Requirement: Across the entries below, how many lines have the word "will" in them? Respond with only the number.

Stored items
• • • •
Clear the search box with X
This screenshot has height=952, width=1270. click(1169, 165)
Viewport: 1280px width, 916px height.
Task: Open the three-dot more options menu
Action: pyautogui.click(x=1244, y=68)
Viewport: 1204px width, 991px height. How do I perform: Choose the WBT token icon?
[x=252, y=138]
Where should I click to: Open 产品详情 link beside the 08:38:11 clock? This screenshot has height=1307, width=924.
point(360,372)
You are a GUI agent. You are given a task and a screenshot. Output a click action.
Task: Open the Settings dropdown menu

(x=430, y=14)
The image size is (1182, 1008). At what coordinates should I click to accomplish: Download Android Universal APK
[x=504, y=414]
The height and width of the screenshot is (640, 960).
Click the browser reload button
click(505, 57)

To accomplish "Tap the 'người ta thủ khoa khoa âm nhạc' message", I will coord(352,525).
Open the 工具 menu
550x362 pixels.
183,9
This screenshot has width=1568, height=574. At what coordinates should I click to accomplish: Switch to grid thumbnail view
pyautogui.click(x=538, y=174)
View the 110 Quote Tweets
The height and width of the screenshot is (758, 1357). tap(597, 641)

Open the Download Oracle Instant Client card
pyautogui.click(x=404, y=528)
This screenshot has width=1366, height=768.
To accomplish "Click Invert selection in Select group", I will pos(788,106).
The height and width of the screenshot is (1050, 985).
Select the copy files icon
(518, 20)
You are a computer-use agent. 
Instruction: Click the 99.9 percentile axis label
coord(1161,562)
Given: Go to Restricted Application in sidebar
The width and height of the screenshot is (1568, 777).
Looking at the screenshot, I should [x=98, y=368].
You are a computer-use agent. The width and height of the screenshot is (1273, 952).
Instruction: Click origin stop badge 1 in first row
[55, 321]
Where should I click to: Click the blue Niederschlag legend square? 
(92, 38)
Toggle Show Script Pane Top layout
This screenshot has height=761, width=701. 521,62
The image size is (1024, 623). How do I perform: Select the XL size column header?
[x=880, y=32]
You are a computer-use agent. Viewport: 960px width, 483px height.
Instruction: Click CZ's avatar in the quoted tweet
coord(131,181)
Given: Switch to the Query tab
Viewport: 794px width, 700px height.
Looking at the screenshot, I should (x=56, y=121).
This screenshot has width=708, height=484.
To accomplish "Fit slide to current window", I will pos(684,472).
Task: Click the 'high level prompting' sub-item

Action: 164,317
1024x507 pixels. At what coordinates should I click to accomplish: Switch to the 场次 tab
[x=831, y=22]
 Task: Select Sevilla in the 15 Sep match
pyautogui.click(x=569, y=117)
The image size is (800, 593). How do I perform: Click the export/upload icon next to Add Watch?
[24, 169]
• • • •
Problem solution: 3